16.来訪者
Side: 下平兵
驚いた。
自分では気配に敏感だと思っていたが、全く気付かずに後ろを取られていた。
ゆっくりと振り返りながら返事をする。
「怪しいものではありません、下平兵といいます。」
そこには1人の若武者が居た。
「しもひらひょう?下平兵衛と申すか?」
なんか間違えているがまぁいいか、と思い直し。
「獲物を探して猟をしていました、あなたは?」
「俺は武辺新次郎だ、その方の護衛をしている。少し難儀をしていてな、水と食糧を分けて欲しいのだが。」
良いですよ、とお茶とおにぎりを分けてあげた。
武辺は貰ったペットボトルがお茶だと知ると「こぎゃん高かかと良かと?」と驚いていたが、おにぎりは「白米か!」と嬉しそうに食べていた。
「ふぅ、礼を言う、やっと人心地ついた。」
「それでこちらの気を失っている方は?」
「詳しくは言えんが高貴な方でな、足を滑らせて転落したので俺も探していた所なのだ。命は助かったようだが手当てが必要か。」
「それなら私の住処が近くに有ります、そこで手当てをされますか?」
「む、あそこの集落の者か?」
「いえ、山向こうになります。」
「それなら厄介になるか、お願いする。」
気を失っている人は目を覚ましそうにないので、武辺さんがひょいと肩に担いで行く事になった、結構力持ちだ。

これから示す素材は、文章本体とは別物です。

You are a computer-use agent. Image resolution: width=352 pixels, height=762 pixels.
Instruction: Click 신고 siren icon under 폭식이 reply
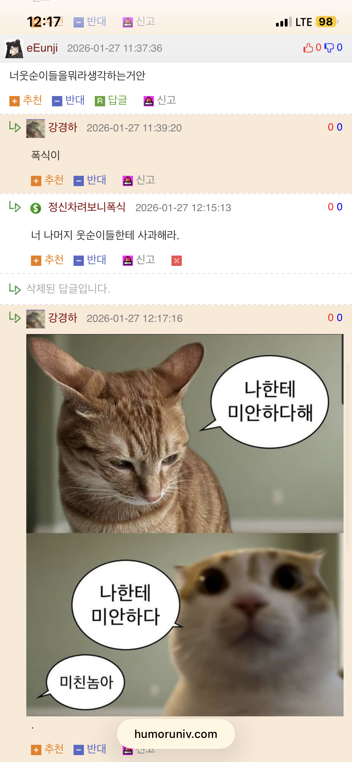tap(128, 181)
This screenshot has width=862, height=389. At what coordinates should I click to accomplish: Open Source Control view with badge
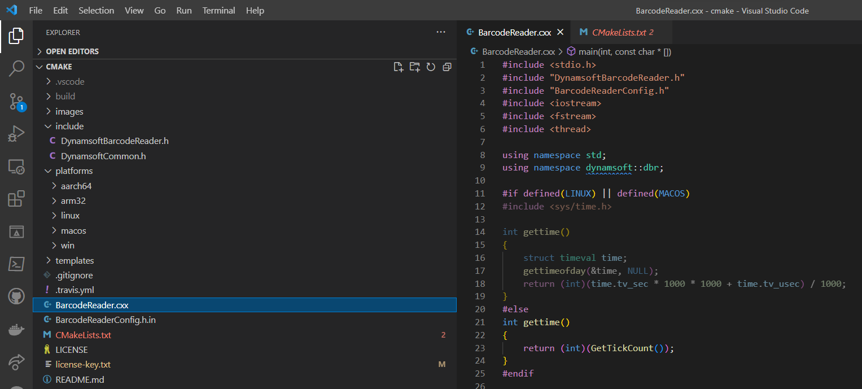coord(16,101)
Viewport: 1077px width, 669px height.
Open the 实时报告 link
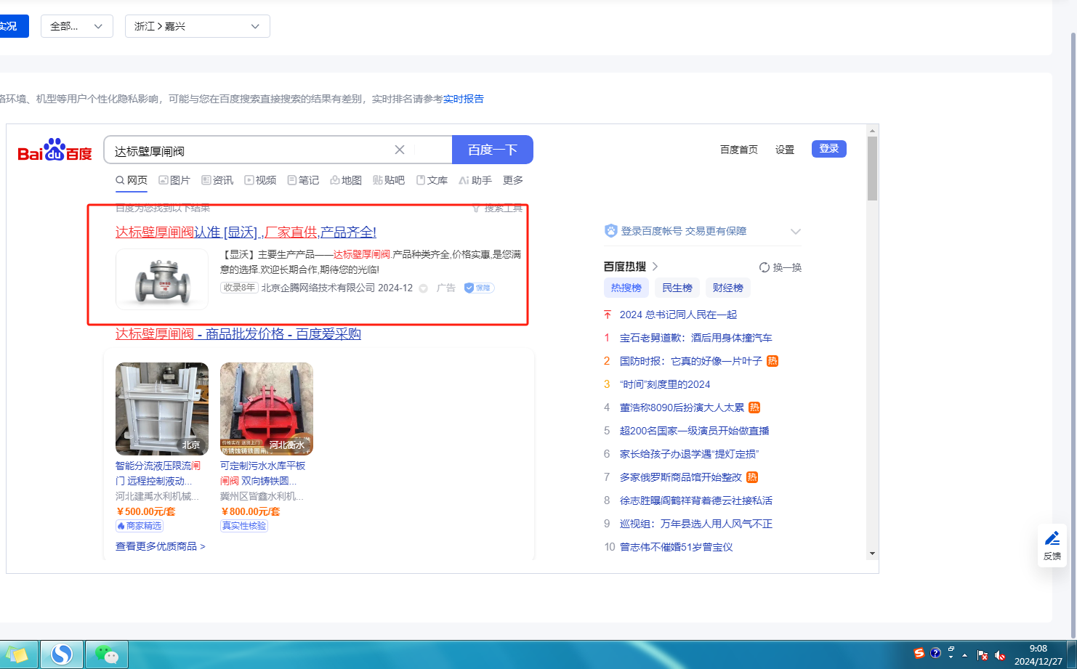click(x=463, y=99)
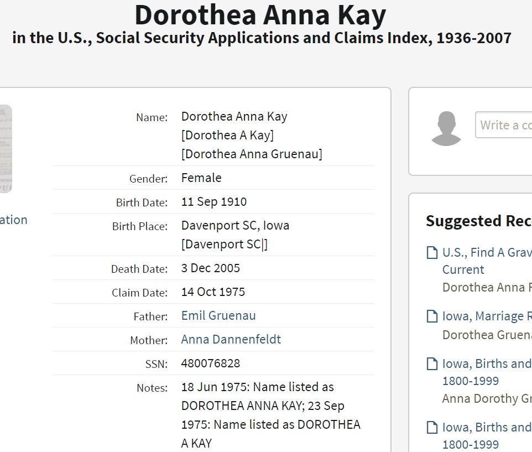Click the death date '3 Dec 2005'
532x452 pixels.
tap(211, 268)
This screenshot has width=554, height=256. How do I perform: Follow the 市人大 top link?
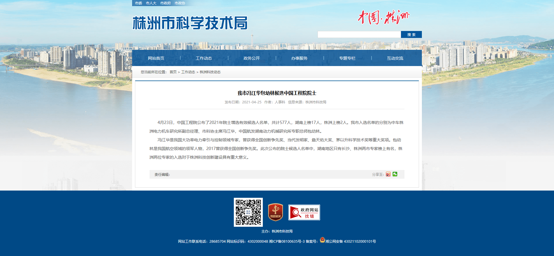[x=151, y=3]
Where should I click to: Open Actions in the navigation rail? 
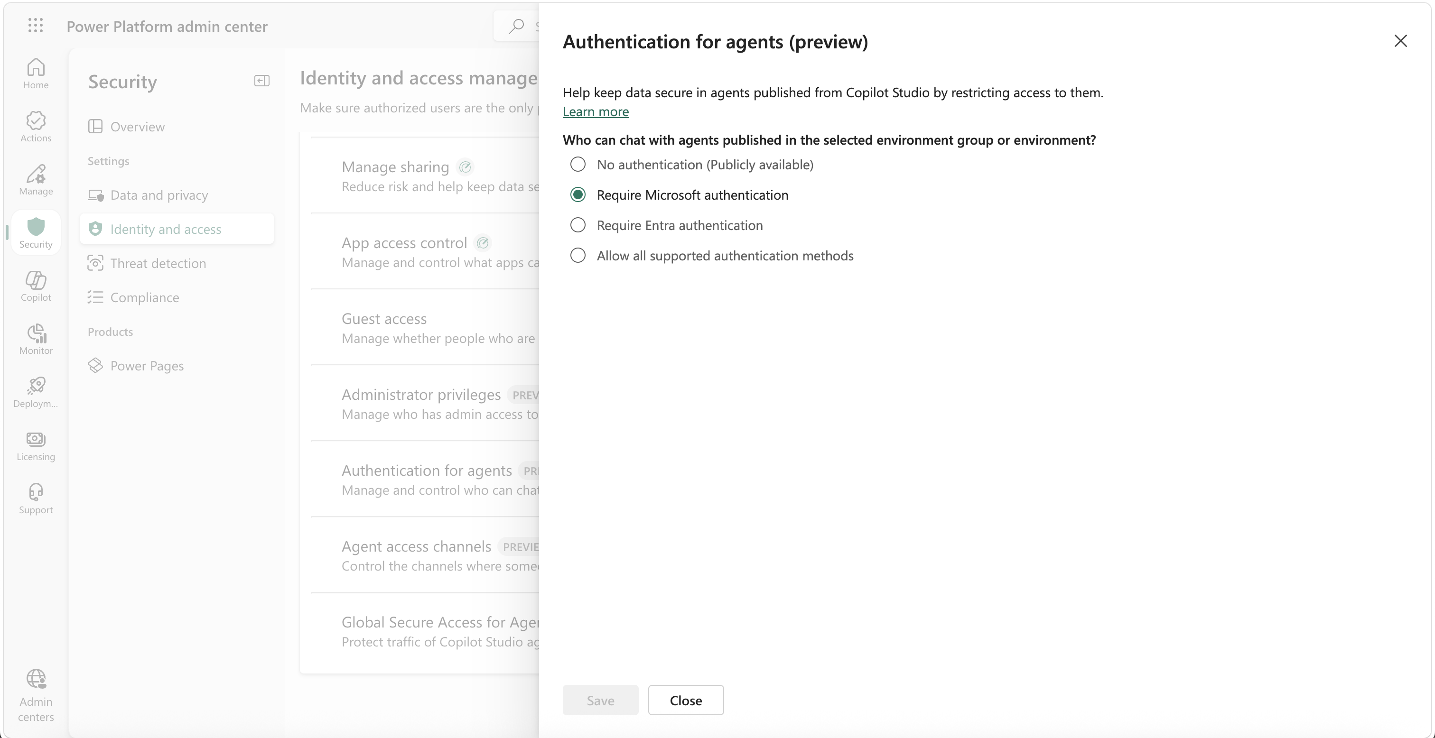click(x=36, y=126)
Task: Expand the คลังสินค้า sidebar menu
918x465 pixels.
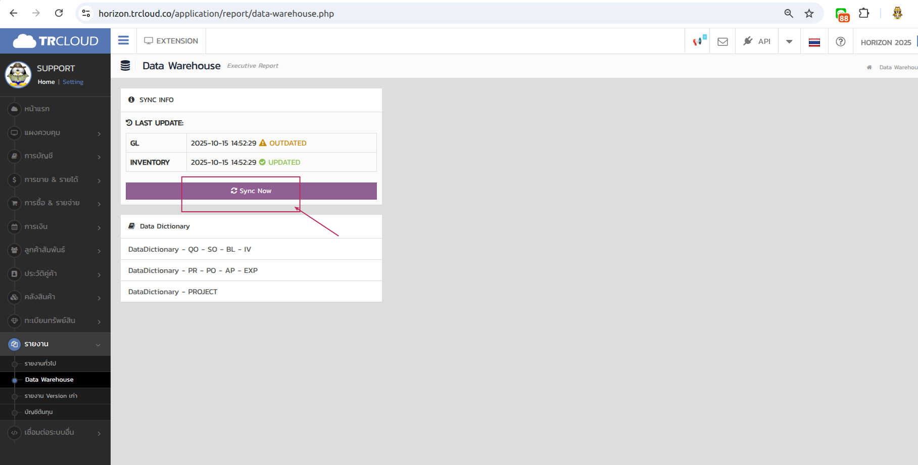Action: pyautogui.click(x=55, y=297)
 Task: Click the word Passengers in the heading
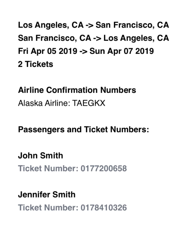41,130
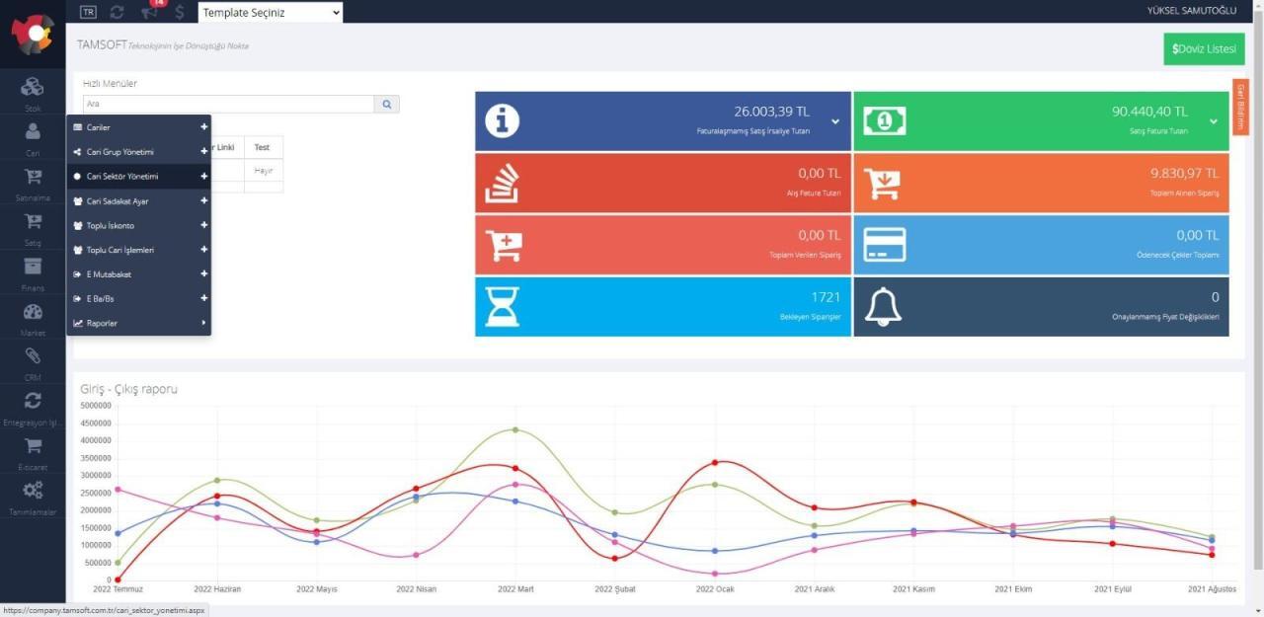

所長も現地の人と話がしたいと言っていたので、多分大丈夫だろう。
下平は彼らを配送センターに案内する事にした。
Side: 武辺新次郎
「な、本当にこれがお前の住処か?砦ではないのか?」
下平兵衛なる猟師に誘われてここまで来たが、この砦はなんだ?
周りは柵で囲まれているが、ただ網が張ってあるだけなので守りには向かぬだろう。
しかし、中の建物は山のようにでかい、これはやはり砦と見るべきか?おそらくただの村ではあるまい。

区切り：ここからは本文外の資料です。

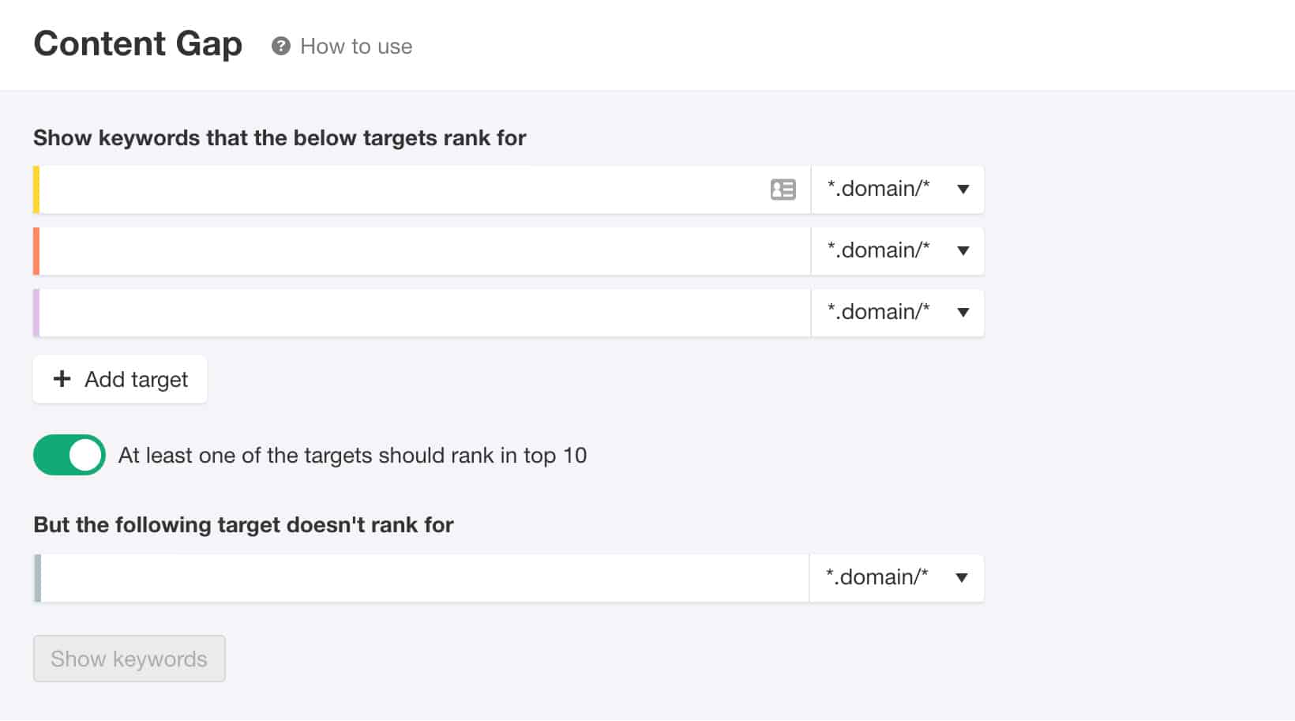Open the How to use link
Image resolution: width=1295 pixels, height=721 pixels.
click(356, 47)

門のような場所に来たところで、下平兵衛が手を耳に当てて、突然一人でしゃべり始めた、何かの作法か?
いったいどうしたのかと下平兵衛の顔を見ていると、門が開いていく、中から門番らしき者達が出て来た。
「武辺さん、中に入りましょう。」
下平兵衛は特に驚いている様子もないので、村人が門を開けてもらう為の決め事か何かだったのだろう。
中に入ると、また珍妙な服を着た者達がいた。
その中の村長らしき者に下平兵衛が話しかけている。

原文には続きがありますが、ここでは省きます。